EXERCISE BRIEF: The line containing "You are a computer-use agent. The width" and all lines following it in the listing below are to be reproduced exactly, with no other lines.

RECORDED INFORMATION:
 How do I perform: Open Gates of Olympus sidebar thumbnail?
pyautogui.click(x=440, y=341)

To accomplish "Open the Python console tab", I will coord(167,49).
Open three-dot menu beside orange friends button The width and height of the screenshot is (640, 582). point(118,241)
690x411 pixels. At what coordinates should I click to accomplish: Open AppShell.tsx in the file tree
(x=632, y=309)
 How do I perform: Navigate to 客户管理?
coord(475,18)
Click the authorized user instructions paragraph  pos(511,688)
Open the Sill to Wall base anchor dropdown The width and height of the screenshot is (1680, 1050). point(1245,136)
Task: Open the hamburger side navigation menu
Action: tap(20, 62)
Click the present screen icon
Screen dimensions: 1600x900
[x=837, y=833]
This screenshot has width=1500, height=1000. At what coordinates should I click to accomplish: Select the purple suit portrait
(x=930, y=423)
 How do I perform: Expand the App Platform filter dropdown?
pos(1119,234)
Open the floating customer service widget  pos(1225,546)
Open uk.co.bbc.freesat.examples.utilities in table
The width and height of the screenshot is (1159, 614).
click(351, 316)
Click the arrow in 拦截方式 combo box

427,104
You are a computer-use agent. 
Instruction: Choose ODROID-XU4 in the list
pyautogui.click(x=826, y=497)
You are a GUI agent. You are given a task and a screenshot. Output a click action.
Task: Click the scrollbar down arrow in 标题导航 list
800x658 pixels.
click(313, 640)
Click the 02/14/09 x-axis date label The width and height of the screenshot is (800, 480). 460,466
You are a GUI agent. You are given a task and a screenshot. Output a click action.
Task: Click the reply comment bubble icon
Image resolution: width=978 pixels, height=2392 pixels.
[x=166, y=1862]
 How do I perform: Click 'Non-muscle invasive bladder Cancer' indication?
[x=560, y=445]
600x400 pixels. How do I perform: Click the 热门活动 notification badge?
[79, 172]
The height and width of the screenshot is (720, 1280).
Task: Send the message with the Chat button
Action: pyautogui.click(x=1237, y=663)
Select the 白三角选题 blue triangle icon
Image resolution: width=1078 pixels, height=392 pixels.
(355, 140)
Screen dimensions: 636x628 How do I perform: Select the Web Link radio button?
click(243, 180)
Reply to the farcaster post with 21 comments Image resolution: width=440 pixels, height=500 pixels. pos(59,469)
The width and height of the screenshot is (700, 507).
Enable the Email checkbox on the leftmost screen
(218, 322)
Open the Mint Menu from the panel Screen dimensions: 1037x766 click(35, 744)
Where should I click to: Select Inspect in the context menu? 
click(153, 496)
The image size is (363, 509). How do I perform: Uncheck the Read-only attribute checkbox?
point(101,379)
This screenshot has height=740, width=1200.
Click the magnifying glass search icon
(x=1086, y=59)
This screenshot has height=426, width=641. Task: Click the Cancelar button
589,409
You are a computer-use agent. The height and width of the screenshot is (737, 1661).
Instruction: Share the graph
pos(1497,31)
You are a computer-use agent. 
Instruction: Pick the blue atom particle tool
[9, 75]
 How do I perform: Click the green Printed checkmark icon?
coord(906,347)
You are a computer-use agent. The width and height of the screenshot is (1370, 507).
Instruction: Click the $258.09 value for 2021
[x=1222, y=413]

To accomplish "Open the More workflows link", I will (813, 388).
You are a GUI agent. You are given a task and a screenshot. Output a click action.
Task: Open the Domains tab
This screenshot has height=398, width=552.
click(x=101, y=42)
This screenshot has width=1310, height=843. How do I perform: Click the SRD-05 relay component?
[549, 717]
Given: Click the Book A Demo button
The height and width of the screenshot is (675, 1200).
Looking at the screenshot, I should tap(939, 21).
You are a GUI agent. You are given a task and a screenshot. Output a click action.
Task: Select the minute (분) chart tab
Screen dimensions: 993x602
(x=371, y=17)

REPLY TO THE TASK:
You are a computer-use agent. The width and height of the screenshot is (1370, 507).
Instruction: Click the $258.09 value for 2021
[x=1222, y=413]

To accomplish "Open the More workflows link", I will (813, 388).
You are a GUI agent. You are given a task and a screenshot. Output a click action.
Task: Open the Domains tab
This screenshot has height=398, width=552.
click(x=101, y=42)
This screenshot has width=1310, height=843. How do I perform: Click the SRD-05 relay component?
[549, 717]
Given: Click the Book A Demo button
The height and width of the screenshot is (675, 1200).
Looking at the screenshot, I should tap(939, 21).
You are a GUI agent. You are given a task and a screenshot. Output a click action.
Task: Select the minute (분) chart tab
Screen dimensions: 993x602
(x=371, y=17)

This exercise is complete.